There's really two big parts to this "argument" or whatever and I think you're combining them.
The first one is do you want your collected media "online" (ie available electronically, not on the internet) at all or not? If I were on a budget such that I had to choose between storing my content "online" and buying content at all, well I'd choose the content. A media server, or storage for media is 100% optional and something that's just cool convenient. The reason this is the first question is because the infrastructure to electronically store media is the "expensive" part, what I mean is the motherboard, case, CPU, etc are a fixed cost, not related to the media.

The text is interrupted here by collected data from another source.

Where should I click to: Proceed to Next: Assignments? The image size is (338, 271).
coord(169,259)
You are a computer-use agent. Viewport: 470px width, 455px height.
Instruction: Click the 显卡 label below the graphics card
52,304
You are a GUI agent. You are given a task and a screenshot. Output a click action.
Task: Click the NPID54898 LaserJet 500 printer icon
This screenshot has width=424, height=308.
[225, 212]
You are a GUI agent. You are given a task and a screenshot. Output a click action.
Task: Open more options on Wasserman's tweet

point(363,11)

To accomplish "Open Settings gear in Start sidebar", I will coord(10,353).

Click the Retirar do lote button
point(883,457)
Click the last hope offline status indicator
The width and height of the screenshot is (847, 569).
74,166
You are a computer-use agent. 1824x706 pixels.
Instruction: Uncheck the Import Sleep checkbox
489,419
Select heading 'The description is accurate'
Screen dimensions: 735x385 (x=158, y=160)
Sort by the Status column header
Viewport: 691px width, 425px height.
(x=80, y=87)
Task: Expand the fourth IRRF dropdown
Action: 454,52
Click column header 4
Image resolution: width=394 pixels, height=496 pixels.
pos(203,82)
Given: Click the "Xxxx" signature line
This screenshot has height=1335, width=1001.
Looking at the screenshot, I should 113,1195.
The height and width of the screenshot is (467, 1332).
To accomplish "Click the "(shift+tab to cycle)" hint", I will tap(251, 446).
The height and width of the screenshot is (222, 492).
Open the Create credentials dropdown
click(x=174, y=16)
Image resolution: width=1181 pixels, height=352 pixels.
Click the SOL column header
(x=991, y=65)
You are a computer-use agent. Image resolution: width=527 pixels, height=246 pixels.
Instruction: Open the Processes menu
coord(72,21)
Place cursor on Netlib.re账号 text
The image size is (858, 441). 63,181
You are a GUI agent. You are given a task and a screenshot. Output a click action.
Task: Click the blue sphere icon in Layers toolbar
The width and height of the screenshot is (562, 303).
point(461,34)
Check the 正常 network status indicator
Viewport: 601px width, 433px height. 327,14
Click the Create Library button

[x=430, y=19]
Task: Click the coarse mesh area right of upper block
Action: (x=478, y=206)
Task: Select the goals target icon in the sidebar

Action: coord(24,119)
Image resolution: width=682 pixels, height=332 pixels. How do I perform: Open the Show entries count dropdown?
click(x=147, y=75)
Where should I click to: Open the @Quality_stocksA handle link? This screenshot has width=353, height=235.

Now if you've decided that you can fit mass media storage in your budget, then the question becomes how much. Well I suppose there's two parts to this and they have dramatically different realities. First is the "fixed" cost of just obtaining storage for your media, this sort of falls into your 2, it can be very costly up front if you've got a large library. But as to this, I say see my first part.
But what most here mean when they say it's cheap, they're talking incremental cost. And it's just a fact that incremental cost of storage is miniscule compared to the cost of media. Just as an example, say you buy a new release on Blu-ray. That's going to run about $20, and be about say 50GB. Storage is about $0.03/GB today ($100/3000GB), so that means the storage for one Blu-ray cost at most, $1.50.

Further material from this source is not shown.